En matière d’emploi, ArcelorMittal Luxembourg fait état d’une légère augmentation, en passant de 3 368 salariés en 2023 à 3 450 en 2024. Soit une hausse de 82 personnes qui vient contredire la contraction de l’effectif à 3 000 employés envisagée pour l’horizon 2025.
Record, four électrique, photovoltaïque…
L’année 2024 a été celle d’un record : la réalisation de la plus lourde poutrelle au monde à Differdange. Dans la même veine, l’acier luxembourgeois a brillé sur le plan international, puisque c’est à Rodange que les rails du pont roulant de l’aire de lancement de la fusée Ariane 6, en Guyane française, ont été produits. Cet acier était aussi présent dans le toit rétractable du stade de Roland-Garros, à Paris, grâce aux rails de Rodange et aux poutrelles de Differdange.
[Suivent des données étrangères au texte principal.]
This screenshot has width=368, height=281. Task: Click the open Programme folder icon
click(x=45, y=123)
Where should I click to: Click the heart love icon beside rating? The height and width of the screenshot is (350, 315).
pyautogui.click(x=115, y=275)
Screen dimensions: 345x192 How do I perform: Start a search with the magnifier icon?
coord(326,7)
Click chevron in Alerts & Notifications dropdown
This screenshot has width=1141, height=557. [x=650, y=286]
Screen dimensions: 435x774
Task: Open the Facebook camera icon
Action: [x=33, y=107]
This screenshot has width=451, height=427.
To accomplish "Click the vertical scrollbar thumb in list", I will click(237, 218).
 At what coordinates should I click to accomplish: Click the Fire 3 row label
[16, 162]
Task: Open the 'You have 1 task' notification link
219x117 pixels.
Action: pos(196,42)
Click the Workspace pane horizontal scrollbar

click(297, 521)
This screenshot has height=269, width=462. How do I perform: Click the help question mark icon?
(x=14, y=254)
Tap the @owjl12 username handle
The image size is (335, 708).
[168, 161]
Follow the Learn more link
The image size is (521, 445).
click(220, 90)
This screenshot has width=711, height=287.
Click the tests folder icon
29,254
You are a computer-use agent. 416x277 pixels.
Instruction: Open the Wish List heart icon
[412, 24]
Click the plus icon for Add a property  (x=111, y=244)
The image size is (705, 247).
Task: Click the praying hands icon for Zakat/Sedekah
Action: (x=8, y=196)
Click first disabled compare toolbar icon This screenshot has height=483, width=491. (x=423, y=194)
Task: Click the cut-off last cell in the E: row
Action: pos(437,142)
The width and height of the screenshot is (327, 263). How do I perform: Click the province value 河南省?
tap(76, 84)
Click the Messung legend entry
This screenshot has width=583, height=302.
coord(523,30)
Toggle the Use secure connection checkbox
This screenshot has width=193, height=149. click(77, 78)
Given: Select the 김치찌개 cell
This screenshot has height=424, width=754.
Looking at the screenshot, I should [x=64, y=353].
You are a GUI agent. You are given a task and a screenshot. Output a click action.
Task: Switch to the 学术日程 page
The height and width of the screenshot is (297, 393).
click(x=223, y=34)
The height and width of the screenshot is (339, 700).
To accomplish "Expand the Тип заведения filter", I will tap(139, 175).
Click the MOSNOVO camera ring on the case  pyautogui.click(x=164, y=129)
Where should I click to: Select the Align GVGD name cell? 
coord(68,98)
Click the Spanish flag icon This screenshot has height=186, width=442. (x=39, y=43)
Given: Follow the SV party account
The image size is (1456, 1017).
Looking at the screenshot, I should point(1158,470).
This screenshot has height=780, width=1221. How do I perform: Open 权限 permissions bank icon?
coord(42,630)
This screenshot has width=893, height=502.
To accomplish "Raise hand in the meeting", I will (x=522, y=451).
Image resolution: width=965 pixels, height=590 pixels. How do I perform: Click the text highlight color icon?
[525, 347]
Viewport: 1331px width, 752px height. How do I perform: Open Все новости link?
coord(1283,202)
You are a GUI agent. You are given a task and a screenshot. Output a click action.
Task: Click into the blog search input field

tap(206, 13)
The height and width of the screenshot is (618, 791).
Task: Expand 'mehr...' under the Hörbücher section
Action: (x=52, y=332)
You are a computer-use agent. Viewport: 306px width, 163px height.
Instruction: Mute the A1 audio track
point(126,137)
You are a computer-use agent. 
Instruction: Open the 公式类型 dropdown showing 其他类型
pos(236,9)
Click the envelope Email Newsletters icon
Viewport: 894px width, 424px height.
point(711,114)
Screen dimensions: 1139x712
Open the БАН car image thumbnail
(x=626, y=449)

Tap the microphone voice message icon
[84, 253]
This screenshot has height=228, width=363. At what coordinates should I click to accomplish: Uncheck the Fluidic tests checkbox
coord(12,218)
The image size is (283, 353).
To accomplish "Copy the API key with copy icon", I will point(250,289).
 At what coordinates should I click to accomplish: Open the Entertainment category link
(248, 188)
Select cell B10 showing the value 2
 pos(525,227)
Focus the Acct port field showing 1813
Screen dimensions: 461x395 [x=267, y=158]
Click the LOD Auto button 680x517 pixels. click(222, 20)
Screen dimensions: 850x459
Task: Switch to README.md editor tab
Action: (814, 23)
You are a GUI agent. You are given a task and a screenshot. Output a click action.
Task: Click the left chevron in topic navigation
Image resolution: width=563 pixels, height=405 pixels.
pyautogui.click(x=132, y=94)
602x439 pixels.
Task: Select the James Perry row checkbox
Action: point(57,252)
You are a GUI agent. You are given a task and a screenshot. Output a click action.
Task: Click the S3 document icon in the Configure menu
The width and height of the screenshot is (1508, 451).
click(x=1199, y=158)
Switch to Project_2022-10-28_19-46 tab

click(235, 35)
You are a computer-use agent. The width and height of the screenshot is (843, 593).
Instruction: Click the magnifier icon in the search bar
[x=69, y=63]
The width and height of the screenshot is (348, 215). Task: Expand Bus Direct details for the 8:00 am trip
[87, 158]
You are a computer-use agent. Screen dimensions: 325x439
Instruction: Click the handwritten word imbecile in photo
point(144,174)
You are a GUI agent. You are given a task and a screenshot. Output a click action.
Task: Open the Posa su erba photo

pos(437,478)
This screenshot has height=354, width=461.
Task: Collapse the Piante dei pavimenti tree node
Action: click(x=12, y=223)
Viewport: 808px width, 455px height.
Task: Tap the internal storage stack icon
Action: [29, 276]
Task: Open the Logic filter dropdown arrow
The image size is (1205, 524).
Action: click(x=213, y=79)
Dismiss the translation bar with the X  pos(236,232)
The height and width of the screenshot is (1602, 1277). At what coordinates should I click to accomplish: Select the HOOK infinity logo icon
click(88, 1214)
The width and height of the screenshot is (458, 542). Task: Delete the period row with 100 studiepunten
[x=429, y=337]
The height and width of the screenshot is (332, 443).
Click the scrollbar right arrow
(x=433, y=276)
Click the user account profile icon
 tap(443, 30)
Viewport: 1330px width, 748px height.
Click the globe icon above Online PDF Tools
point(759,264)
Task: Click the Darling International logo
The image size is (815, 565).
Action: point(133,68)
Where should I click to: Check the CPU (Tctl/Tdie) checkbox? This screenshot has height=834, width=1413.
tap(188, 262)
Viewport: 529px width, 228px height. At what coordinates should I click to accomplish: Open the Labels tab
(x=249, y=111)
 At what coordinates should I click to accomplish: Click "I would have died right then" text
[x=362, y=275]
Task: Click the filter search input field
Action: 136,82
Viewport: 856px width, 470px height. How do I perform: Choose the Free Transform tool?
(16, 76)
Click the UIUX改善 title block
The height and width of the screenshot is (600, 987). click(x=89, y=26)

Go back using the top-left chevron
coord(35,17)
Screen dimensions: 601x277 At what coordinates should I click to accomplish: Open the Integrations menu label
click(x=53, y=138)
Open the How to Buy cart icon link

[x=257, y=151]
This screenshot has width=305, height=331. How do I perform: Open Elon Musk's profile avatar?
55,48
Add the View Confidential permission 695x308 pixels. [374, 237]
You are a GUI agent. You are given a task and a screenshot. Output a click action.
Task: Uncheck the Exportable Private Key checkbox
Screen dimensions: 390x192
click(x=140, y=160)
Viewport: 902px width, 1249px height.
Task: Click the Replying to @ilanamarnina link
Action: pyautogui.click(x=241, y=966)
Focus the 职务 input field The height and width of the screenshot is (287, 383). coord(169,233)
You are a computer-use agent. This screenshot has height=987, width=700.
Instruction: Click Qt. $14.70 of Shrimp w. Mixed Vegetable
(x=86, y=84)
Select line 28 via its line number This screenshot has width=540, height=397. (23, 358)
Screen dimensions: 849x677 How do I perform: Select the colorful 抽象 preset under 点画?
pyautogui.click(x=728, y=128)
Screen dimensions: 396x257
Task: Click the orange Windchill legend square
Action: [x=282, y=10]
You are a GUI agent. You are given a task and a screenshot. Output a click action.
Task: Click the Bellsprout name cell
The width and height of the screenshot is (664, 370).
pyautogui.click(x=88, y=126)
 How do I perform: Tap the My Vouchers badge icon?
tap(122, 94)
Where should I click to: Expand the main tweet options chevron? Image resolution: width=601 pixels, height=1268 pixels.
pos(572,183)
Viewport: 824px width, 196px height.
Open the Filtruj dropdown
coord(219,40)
ArcelorMittal Luxembourg s’est encore illustré en récupérant les anneaux olympiques accrochés à la tour Eiffel. À l’été, ils ont été découpés et, depuis, ils sont stockés en attendant d’être fondus pour constituer les poutrelles du futur siège mondial d’ArcelorMittal au Kirchberg, dont Pascal Moisy a donné des nouvelles : «Le projet avance. Et on ne s’en rend pas compte, mais il y a déjà six niveaux qui ont été construits.»
Les projets déjà annoncés et en cours de réalisation ont fait l’objet d’un bilan. L’aspirateur central récupéré dans l’ancienne aciérie de Florange a été remonté à Differdange et devrait être opérationnel en cette fin d’année afin de capter 80 % des émissions diffuses de poussières d’ici 2026. Le projet «Steelup!», visant à relocaliser à l’aciérie de Belval la production étrangère nécessaire à la fabrication des rails de Rodange, est lui aussi en bonne voie : le four à arc électrique est encore en installation et devrait être en place d’ici octobre prochain, puis opérationnel en fin d’année. À Differdange, le déplacement des fosses à scories noires a été effectué. Elles sont désormais situées sous un hall au cœur de l’usine, loin des habitations voisines.
Au Centre logistique européen, à Differdange, un important projet est en cours afin d’installer 8 606 panneaux photovoltaïques sur les 17 halls de stockage du site, ce qui permettra de produire plus de 4 600 MWh/an. Une partie de l’électricité produite sera autoconsommée et l’excédent revendu en interne.